Как мне это правильо выполнить ?

 :Smile:  Спасибо заранее за дельные советы!

----------

## Zoltan

Bootstrap не обязательно перезапускать. Достаточно запустить "emerge -evD world", он должен все перекомпилировать заново. Только долго это...

Это при условии что пересобрать ты все собираешься на том же компе.

Если не на том же, а на каком-то другом, у которого интернета нету, то команда "emerge -efvD world" скачает все исходники всего установленного софта в /usr/portage/distfiles, и тогда их можно будет перенести в другое место и там ставиться.

----------

## Rasputin

Нет.. на этом же... 

Я вот тут пока только интирестные флаги насобирал...
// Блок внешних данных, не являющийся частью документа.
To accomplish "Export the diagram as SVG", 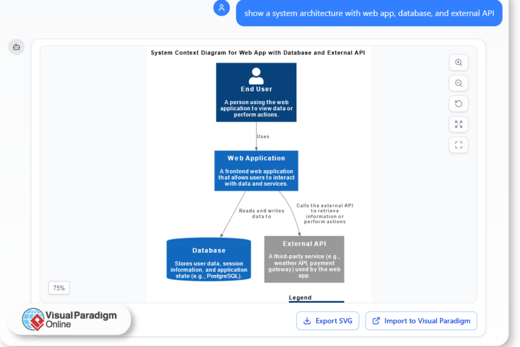I will point(328,321).
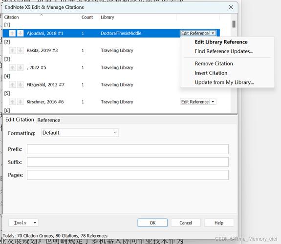Image resolution: width=281 pixels, height=244 pixels.
Task: Switch to the Reference tab
Action: [x=49, y=120]

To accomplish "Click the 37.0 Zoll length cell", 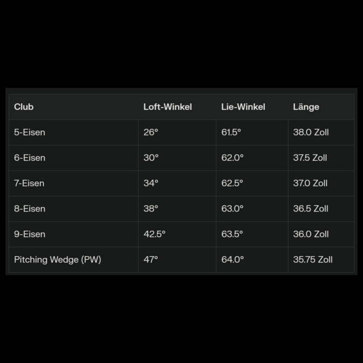I will coord(310,183).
Д аи прочем пару полезностей... хочу проверить тока я упустил сразу поправить make.conf перед bootstrap-ом а теперь хочу исправить ету оплошность. И я еще где то прочел что эта команда обновит и пересоберет все кроме glibc. Так ли это  :Question: 

----------

## Zoltan

Ты всегда можешь посмотреть что конкретно пересоберется "emerge -epvD world | less". Помоему glibc тоже пересобирается. Если нет, то можно ее пересобрать отдельно.

----------

## Rasputin

emerge -u glibc?

или как?

----------

## Zoltan

Просто "emerge -v glibc".

----------

## Bash[DevNull]

Я не знаю теории, но emerge не даст такого же результата как bootstrap. В чем соль не знаю, но bootstrap не просто пересобирает все, он это делает в какой-то хитрой последовательности, так что glibc тот же там вроде аж 2 раза собираеться. Что и Зачем - я не знаю. Но зачем-то наверное нужно  :Wink: 

----------

## Rasputin

 *Bash[DevNull] wrote:*   

> Я не знаю теории, но emerge не даст такого же результата как bootstrap. В чем соль не знаю, но bootstrap не просто пересобирает все, он это делает в какой-то хитрой последовательности, так что glibc тот же там вроде аж 2 раза собираеться. Что и Зачем - я не знаю. Но зачем-то наверное нужно 

 

Вот и я об этом говорю, что glibc в bootstrap-e собирается не так как при emerge,  но как тогда быть... 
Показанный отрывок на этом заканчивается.